Kell se acercó a la puerta y abrió la botella de vodka: quería beber un buen trago para reavivar los sentidos y aguantar hasta el alba.

—Creo que se llaman Luc Javeau y Valerie de Serres. Creo que hace unas semanas te contrataron para matar a Philippe y a Jeannine Malot en Egipto. —Kell se sorprendió al ver que no refutaba la acusación—. Sabemos que François Malot fue secuestrado poco después del funeral de sus padres, y que un agente de la DGSE llamado Vincent Cévennes se hizo pasar por él en una operación que pretendía desacreditar a una figura de alto rango de nuestra organización.

Drummond cruzó las piernas y después las separó. Se había dado cuenta de que se refería a Amelia Levene.
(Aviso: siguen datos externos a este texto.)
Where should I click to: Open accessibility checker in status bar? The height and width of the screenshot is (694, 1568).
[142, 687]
Aldrich le lanzó una mirada breve, fría y crítica: un veterano con experiencia advirtiéndole en silencio al cachorro que se llevase el secreto a la tumba.
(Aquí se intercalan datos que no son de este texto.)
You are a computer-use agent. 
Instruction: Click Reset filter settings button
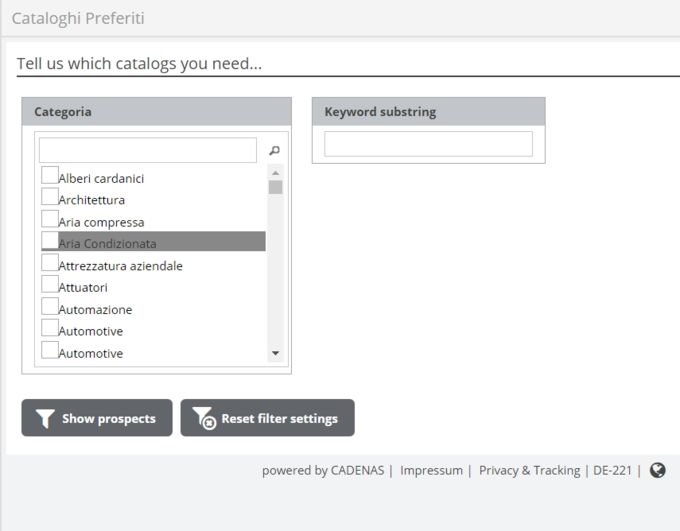267,418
—No sé —contestó Akim, y negó con la cabeza—. Puede que sea verdad o puede que no.

Debajo de la chaqueta de motorista llevaba una camiseta negra de tirantes que le quedaba estrecha y, cuando levantó las manos en su defensa, la tela de nailon le acentuó los músculos de los brazos.

—Nos consta que todo eso es verdad —contestó Kell con firmeza.

En el salón había un sofá y dos sillones. Se levantó del sofá y se acuclilló delante de Akim con el vaso de vodka en la mano.

—Cuando el MI6 descubrió a Vincent, creo que Luc y Valerie se asustaron, ¿verdad? La operación había fracasado y te dijeron que lo matases. Pero ¿qué iban a hacer con François? ¿Matarlo también, o intentar entregárselo a su madre a cambio de un rescate?

Akim apartó la mirada, pero Aldrich y Drummond no le ofrecían consuelo alguno.

—¿Sabías que esta mañana Valerie ha llamado a mi jefa para exigirle cinco millones de euros por devolverle a su hijo sano y salvo?

Al oír la cifra, Akim dirigió la mirada otra vez a Kell, como si se le hubiese atascado algo en la garganta.

—De esos cinco millones, ¿cuánto te han prometido? ¿El cinco por ciento? ¿Diez? ¿Y a tu amigo, el que me hizo esto en el ojo? —Kell se señaló la cicatriz de la ceja y sonrió—. ¿A él le dan más que a ti, o lo mismo?

Akim confirmó el dato con su silencio. No respondía las preguntas de Kell porque no podía hacerlo sin humillarse.

—¿Qué pasa? —Kell se levantó y regresó al sofá—. ¿No te han prometido una tajada?

—No. Sólo mis honorarios.

Akim había respondido en árabe, como para ocultar su vergüenza ante Aldrich y Drummond. Kell no sabía si alguno de los dos entendería cuando preguntó:

—¿Cuánto?

—Setenta mil.

—¿Setenta mil euros? ¿Nada más?

—Era mucho dinero.

—Sí, era mucho dinero cuando empezaste, pero ahora ya no, ¿verdad? O sea, que la semana que viene Luc y Valerie se largan con cinco millones, y tú nunca más podrás trabajar para la DGSE. Están utilizándote. Háblame de ellos. Háblame de su relación. Ya tienes tres muertes en tu conciencia por su culpa, y podrían llegar a ser cuatro si también te ordenan que mates a François.

Akim sonrió con desdén. De pronto tenía la oportunidad de contraatacar.

—No seré yo quien le pegue un tiro a François. Eso lo quiere hacer Slimane.